# TASK DETAILS
In the records below, tally every line containing "Rights". Report only the total.

# SUPPLIED RECORDS

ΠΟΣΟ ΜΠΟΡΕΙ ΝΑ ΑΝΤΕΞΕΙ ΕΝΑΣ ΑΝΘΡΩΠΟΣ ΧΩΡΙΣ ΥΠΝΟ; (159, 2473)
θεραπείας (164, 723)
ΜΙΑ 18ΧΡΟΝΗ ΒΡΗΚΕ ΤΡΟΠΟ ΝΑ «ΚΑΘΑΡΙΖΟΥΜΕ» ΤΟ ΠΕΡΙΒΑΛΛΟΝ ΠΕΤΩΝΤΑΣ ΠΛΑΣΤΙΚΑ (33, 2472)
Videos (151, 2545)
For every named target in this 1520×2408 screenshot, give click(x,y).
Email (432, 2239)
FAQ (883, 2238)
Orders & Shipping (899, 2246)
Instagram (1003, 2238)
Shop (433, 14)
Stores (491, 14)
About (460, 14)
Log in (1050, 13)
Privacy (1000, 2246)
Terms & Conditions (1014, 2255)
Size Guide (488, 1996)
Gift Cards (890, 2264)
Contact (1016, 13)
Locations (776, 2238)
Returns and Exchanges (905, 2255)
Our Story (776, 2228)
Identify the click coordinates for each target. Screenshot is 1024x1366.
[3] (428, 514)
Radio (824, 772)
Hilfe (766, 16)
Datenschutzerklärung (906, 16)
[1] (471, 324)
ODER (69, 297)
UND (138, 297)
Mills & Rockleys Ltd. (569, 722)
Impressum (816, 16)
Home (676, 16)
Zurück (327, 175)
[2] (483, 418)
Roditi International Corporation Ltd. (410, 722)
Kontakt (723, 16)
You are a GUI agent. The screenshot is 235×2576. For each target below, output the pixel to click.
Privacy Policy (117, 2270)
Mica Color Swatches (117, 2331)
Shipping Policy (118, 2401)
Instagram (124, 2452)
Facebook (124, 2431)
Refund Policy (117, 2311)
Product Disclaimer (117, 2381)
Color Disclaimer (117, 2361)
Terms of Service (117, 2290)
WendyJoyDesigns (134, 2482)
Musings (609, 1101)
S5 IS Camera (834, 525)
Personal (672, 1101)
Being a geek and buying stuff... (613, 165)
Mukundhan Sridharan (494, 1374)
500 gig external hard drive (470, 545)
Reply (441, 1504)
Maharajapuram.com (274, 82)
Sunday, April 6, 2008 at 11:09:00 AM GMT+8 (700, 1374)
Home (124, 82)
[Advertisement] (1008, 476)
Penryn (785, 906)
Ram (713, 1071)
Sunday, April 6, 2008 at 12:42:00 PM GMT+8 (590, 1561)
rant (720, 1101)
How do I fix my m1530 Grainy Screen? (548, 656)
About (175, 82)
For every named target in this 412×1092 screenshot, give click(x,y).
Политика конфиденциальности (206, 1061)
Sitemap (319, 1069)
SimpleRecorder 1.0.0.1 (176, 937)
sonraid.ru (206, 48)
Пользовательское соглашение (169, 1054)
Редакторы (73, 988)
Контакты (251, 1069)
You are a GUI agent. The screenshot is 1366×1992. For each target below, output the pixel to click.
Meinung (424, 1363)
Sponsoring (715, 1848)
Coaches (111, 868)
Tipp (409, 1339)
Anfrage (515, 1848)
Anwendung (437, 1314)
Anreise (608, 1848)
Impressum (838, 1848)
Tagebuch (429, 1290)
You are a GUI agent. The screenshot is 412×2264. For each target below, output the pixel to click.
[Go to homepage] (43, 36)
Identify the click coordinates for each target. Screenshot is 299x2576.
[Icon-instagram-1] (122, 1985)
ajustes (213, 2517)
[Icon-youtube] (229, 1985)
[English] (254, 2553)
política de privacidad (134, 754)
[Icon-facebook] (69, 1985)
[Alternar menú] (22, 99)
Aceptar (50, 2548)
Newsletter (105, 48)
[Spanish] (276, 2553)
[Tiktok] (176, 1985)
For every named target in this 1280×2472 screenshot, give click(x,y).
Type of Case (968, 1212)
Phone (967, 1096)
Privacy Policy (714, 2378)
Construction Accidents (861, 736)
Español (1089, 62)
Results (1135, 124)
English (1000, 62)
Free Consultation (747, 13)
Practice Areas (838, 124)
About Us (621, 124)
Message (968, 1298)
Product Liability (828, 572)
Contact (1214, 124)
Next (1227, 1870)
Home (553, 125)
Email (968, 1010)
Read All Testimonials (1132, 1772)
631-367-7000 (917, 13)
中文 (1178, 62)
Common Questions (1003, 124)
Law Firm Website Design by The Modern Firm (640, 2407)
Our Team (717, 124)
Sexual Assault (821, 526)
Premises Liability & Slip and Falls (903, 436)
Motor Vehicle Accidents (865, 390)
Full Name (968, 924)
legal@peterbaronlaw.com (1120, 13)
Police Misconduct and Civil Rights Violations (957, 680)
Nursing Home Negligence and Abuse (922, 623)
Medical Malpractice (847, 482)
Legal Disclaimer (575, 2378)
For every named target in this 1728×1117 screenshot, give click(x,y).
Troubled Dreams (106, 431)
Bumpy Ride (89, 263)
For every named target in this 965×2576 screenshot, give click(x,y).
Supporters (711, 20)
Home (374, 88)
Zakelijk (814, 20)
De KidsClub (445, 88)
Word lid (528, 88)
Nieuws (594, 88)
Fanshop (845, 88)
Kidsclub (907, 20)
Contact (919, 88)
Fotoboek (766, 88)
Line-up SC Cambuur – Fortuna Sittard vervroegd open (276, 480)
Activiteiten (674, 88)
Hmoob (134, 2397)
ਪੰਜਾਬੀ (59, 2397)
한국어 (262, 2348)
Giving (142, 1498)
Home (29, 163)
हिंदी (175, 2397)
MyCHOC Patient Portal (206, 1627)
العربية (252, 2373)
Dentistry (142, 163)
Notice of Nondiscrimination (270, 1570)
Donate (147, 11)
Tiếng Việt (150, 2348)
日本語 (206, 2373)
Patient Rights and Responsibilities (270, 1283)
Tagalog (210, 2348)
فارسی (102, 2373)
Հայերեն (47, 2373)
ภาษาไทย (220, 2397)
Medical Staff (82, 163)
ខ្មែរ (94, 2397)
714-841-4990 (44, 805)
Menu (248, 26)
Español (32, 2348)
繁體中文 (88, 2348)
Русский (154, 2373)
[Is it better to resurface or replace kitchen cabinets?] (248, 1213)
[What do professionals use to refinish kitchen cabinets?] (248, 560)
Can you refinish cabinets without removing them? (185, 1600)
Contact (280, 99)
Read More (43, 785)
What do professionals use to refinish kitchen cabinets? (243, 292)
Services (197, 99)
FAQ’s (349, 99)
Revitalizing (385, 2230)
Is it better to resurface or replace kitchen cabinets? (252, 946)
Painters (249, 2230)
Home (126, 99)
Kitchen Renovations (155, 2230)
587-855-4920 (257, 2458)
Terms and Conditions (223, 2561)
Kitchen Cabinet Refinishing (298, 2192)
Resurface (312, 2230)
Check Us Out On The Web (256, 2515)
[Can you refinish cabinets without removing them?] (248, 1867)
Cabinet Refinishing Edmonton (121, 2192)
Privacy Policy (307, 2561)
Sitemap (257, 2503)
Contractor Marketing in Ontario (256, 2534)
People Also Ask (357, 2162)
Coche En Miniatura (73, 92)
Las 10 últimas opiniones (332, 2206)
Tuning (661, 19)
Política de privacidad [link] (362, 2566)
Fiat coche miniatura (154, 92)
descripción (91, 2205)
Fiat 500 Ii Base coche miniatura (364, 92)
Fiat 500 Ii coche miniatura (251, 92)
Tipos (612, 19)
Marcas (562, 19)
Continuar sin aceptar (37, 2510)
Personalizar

# SOLUTION TO THIS TASK
2